Hey @nehiljain , such a great question! I don’t think there’s one right way to do this, but I’ll give you my two cents.
There’s two main things to consider here:
- If you calculate your metrics in dbt, for example, calculating a
refund_rate
per day, you lose the ability to drill into that metric in your BI tool (i.e. understand which products had the highest refund rate for a day). That’s a pretty good reason to say “OK I’m going to just do my metrics in my BI tool, and leave them out of dbt”. - However, if you don’t have your metrics defined in dbt, that can create two sources of truth! The docs for your dbt project will hold all the column level definitions, but then your BI tool will have the metric definitions. That’s a pretty good reason to then say, “OK, I’m going to put my metrics into dbt instead.”
So: porque no los dos?
Here’s what I recommend:
1. Model your data in dbt to make metric definitions more intuitive
For our example of refund_rate
, here’s some SQL for a pretty intuitive metric definition. This calculation is on top of modeled data, where you’ve already implemented your business definitions of a refund, and excluded any orders that aren’t actually orders:
select
order_date_aest, -- i.e. Sydney time
sum(is_refunded::integer) as count_refunds,
count(*) as count_orders,
1.0 * count_refunds / nullif(count_orders, 0) as refund_rate
from analytics.orders
group by 1
Compare this to calculating it from the raw data, which often looks something more like this:
select
date_trunc('day', convert_timezone('Australia/Sydney', ordered_at)) as order_date_aest,
count(case when refunded_at is not null then id end) as count_refunds,
count(case when status not in ('pending', 'draft', 'abandoned') then id end) as count_orders,
1.0 * count_refunds / nullif(count_orders, 0) as refund_rate
from raw_jaffle_shop.orders
group by 1
Trust me, I’ve seen much worse.
By doing the legwork in your dbt model, it’s easier to then communicate the metric definition to others.

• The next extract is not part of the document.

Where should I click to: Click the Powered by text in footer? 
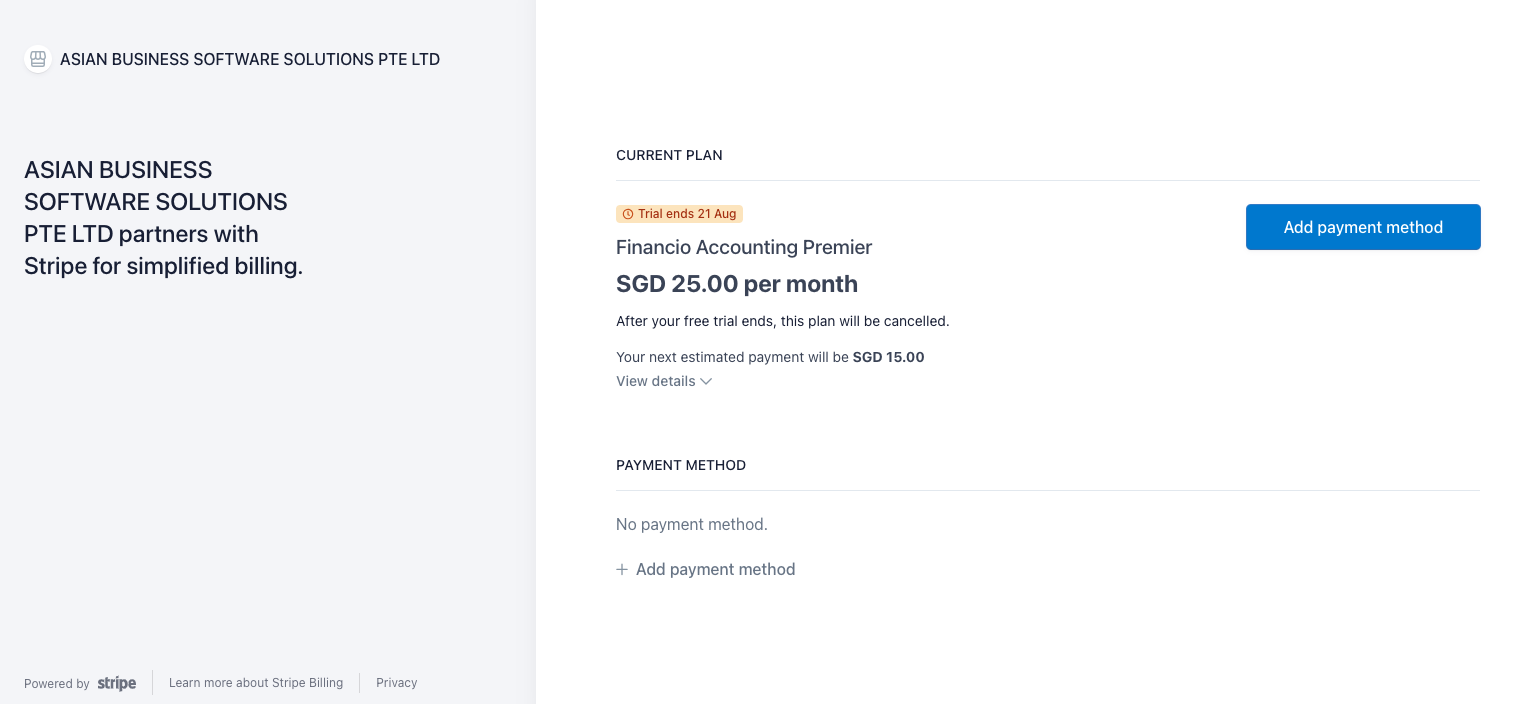(x=57, y=684)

2. Document this metric in your BI tool
As mentioned, you generally want to still let your BI tool do this calculation. That way, users can slice and dice by whichever dimensions they choose to, and drill into reported numbers further. Good BI tools let you add descriptions to your measures – since most business users will be interacting with the data through a BI tool, it’s definitely worth jotting down a description there.
3. Add a metrics
model to your dbt project
As a further step, we like to add a metrics
model to the dbt projects we work on. This model is either at the grain of one record per day, with each metric as a column, or one record per metric per day.
If you only have a few metrics to track, I’d recommend having one column per metric – it’s easier to do things like calculate rates when your metrics are in columns.

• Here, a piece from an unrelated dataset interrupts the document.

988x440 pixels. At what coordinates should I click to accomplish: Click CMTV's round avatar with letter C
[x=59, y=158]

order_date | count_orders | count_refunds | refund_rate |
---|---|---|---|
2019-01-01 | 100 | 7 | 7.00% |
2019-01-02 | 200 | 7 | 3.50% |
If you have lots of metrics to calculate, I’d recommend adding the metric to the grain of the model to prevent it from getting too wide. Personally, my brain hurts when I do this, as there are two different data types in the value
column, but it’s the preferred approach of most of the folks I work with:
order_date | metric | type | value |
---|---|---|---|
2019-01-01 | count_orders | count | 100 |
2019-01-01 | count_refunds | count | 7 |
2019-01-01 | refund_rate | rate | 0.07 |
2019-01-02 | count_orders | count | 200 |
2019-01-02 | count_refunds | count | 7 |
2019-01-02 | refund_rate | rate | 0.07 |
Metrics models come in really handy because they:
- Allow you to document your metrics alongside the rest of your dbt project
- Provide an absolute “source of truth” for what the company-wide value for the metric actually is (which helps a lot when two people come to the same meeting with different values for the same metrics),
- Are in a structure where you can compare the metric to a particular target – super useful if your org is in the habit of setting OKRs.

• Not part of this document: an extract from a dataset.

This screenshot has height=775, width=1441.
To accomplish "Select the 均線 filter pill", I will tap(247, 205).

- Also give you the option to pre-calculate some fields, for example
month_to_date_value
to track cumulative progress for a target, andprevious_month_value
to compare how you’re trending for this month, versus a year ago. The SQL for this can get pretty gnarly, but it’s cool that it becomes an option!
If you’ve read our guide on how we structure our dbt projects, you’ll notice we make a mention of this. Normally metrics models go in their own subdirectory: models/metrics
. They tend to select from fct_
and dim_
models, so sit downstream of them in the DAG.
Hope that helps!